Menemsha Harbor, one evening after work.   — Photo by Chloe Jones

A Salt Lake City native, Chloe Jones graduated from Wesleyan University this past May with a double major in dance and Hispanic literatures and cultures. She currently serves as development intern at the Yard, a position which brought her to Martha’s Vineyard for the first time. In less than one month, she has fallen in love with the Island. Her other great loves include dancing, writing, traveling, cooking, and hiking. She will be reporting each week about her experience working at the Yard.

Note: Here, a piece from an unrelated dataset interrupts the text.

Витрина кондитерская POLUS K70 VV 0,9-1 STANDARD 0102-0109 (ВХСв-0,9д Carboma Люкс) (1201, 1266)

In my final semester at Wesleyan University, I took a class with choreographer and dancer Eiko Otake of modern dancers Eiko & Koma. Eiko will be in residence at the Yard next June, performing her first solo project: “A Body in Places.”

In class, Eiko spoke often about detail. She was fond of saying, “The detail is as important as the whole.”

Here at the Yard we are working toward “a whole,” as we all pool our efforts to realize a larger vision. But what about the small, everyday details?

Stepping onto the back porch of the Side Yard early one morning, I find that a thousand pink petals have arrived in the night.

A wild turkey observes a dance class from outside our open-air studio. I watch an ant muscle a cookie crumb across the countertop — a mighty dance of its own. A moth, the color of a robin’s egg, circles my bedside light.

Artists Myrna Packer and Art Bridgman of Bridgman|Packer Dance — in residence at the Yard last week — met each other years ago in a rehearsal, after which they shared a bowl of pea soup. Listening to Myrna tell the story of how they met, I smile at the inclusion of pea soup. Or maybe I smile because she smiles at the memory of pea soup. A small detail.

With different artists in residence every week, and performances happening every weekend, the Yard depends upon its staff to be detail-oriented. It was clear from week one that nobody here cuts corners.

What if we regarded our surroundings — the world around us — with the same attention we give to our most precious work? It feels possible at the Yard, which is somewhat miraculous to me. Despite being busy from sunrise to well beyond sunset, there is ample space here to breathe, to notice, to take it all in …

To be detail-oriented: to orient oneself toward the details. To cultivate an awareness of the small and the subtle.

I return home to the Side Yard one afternoon to find that someone has placed a single leaf on my pillow. It is red, with green veins.